Ключевые слова: Первая мировая война, патриотизм, императорская Россия, Православная Церковь, Святейший Синод, военное духовенство.
Е. Borshchukova Russian Orthodox Church During World WAR I
The role of Russian Orthodox Church as a moral, spiritual and political power of the Russian Empire during World War I is analysed. As the dominant confession of the Empire, ROC did a lot to help the soldiers of the Russian Army. The article gives a brief description of the efforts of the military clergy and their leader, Protopresbyter Georgy Schavelsky. It is argued that the Church failed in its attempt to influence and consolidate public morale in the last years or Russian Monarchy.
Keywords: World War I, imperial Russia, Russian Orthodox Church (ROC), The Holy Synod, military clergy, patriotism, public opinion.
Первая мировая война, названная современниками Великой, как известно, закончилась для Российской империи революционными потрясениями, коренным образом изменившими ее политический строй и приведшими к гибели монархии. В управлении империей лежал принцип «симфонии властей»: светской и церковной, в российской политической традиции предполагавший (если не de jure, то, в любом случае, de facto) примат первой и олицетворявшейся фигурой «помазанника Божьего» — православного императора. То обстоятельство, что РПЦ пользовалась в России особым покровительством и имела привилегии, которых были лишены иные — «инославные» и «иностранные» — исповедания, не только (и даже не столько) ставило ее священнослужителей в привилегированное положение, сколько
возлагало на них ряд важнейших государственных функций, связанных с идеологической поддержкой самодержавия русских монархов.
Безусловно, в годы Первой мировой войны, начавшейся в августе 1914 года, Церковь должна была всячески содействовать властям в деле укрепления морально-нравственных устоев (прежде всего — в армии), делая также все возможное и в организации иных форм поддержки. По-иному и быть не могло, поскольку священнослужители — как граждане своей страны — в подавляющем большинстве желали скорой победы над врагом и, как могли, стремились эту победу приблизить.

Требования к заданиям
a. Когда, согласно отрывку о Русской православной церкви в годы Первой мировой войны, началась эта война?
b. Допишите текст о Русской православной церкви в годы Первой мировой войны, начав сразу после его последнего предложения.

Блок данных
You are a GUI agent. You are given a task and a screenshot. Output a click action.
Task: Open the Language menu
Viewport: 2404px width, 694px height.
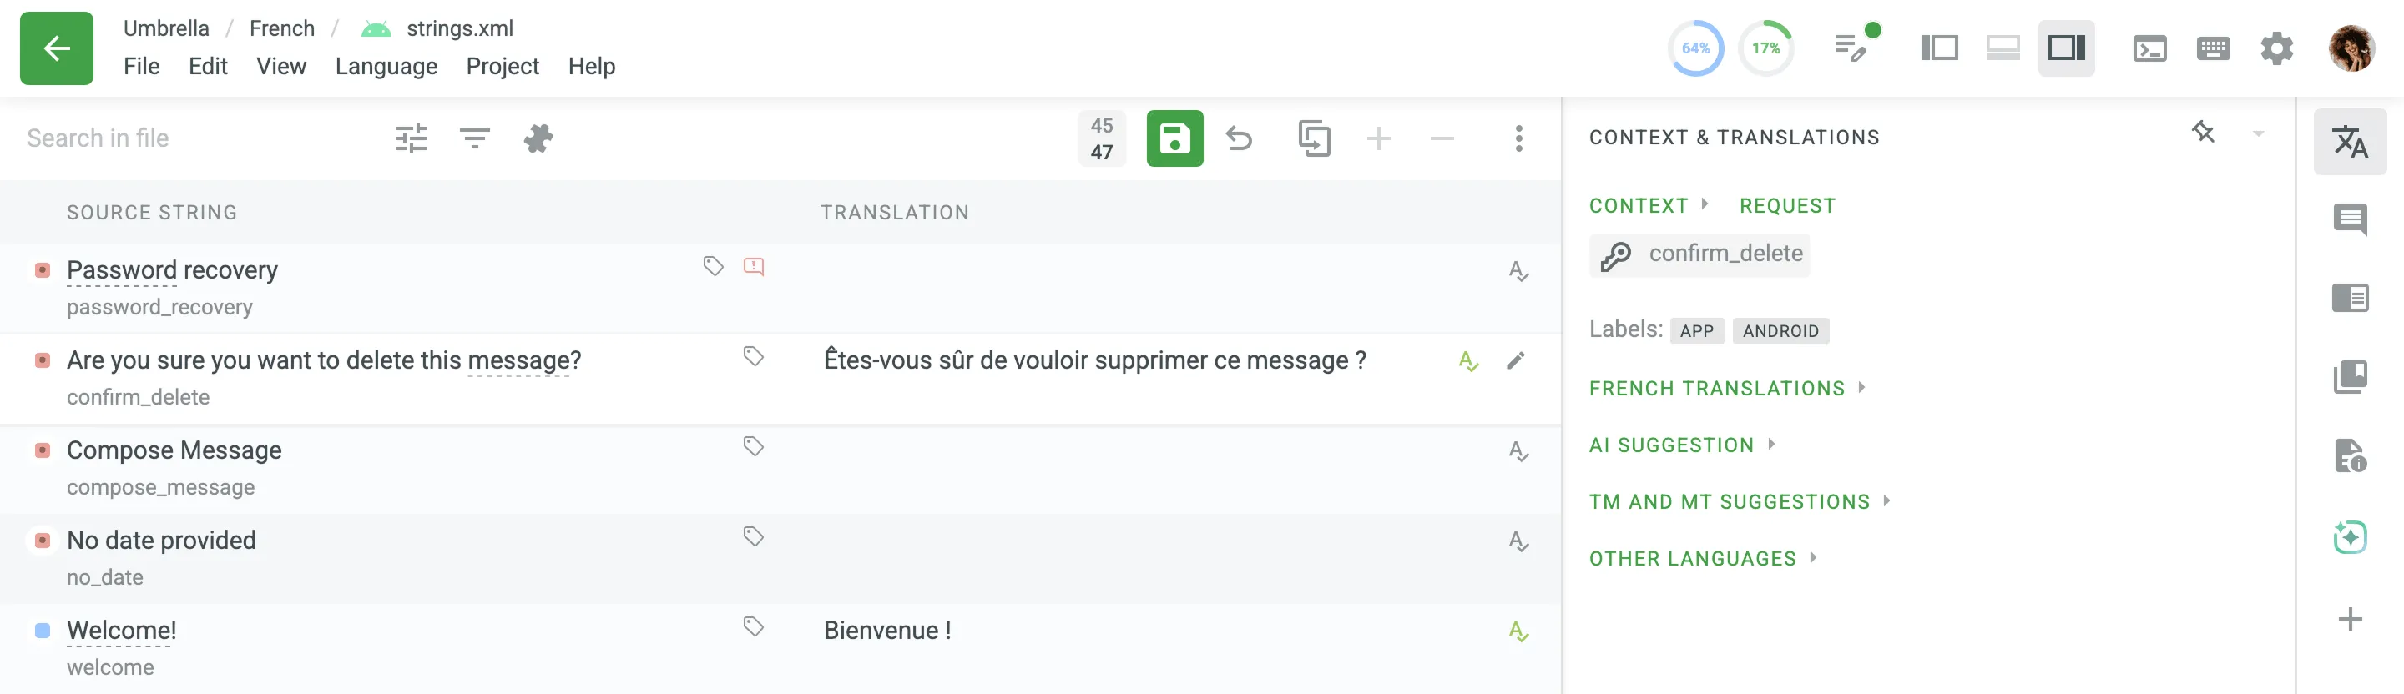coord(386,65)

Ответы по заданиям
a. В августе 1914 года.

b.
Решение стоявших перед священнослужителями грандиозных задач осложнялось целых рядом обстоятельств, напрямую никак
не связанных с самой войной. На эти обстоятельства обратили внимание. Генерал А. И. Деникин с горечью отмечал, что понятия, на которых в течение десятилетий держалась вся военная идеология России — «За веру, царя и Отечество», «в народную массу, в солдатскую толщу <...> достаточно глубоко не проникали» [4, с. 78]. По мнению генерала, религиозность русского народа к началу XX столетия несколько пошатнулась, что характеризовалось им как «процесс духовного перерождения русского народа». «Я исхожу лишь из того несомненного факта, — писал А. И. Деникин, — что поступавшая в военные ряды молодежь к вопросам веры и церкви относилась довольно равнодушно. Казарма же, отрывая людей от привычных условий быта, от более уравновешенной и устойчивой среды с ее верою и суевериями, не давала взамен духовно-нравственного воспитания. Там этот вопрос был не актуален, заслоняясь всецело заботами и требованиями чисто материального, прикладного порядка» [4, с. 78-79]. Первая мировая война изменила течение всей русской жизни, в том числе и работу православных пастырей, призванных духовно окормлять воевавшую с неприятелем армию. По данным С. Л. Фирсова, к 1914 году в империи действовали сотни монастырей, около 60 духовных семинарий и четыре академии [9, с. 83].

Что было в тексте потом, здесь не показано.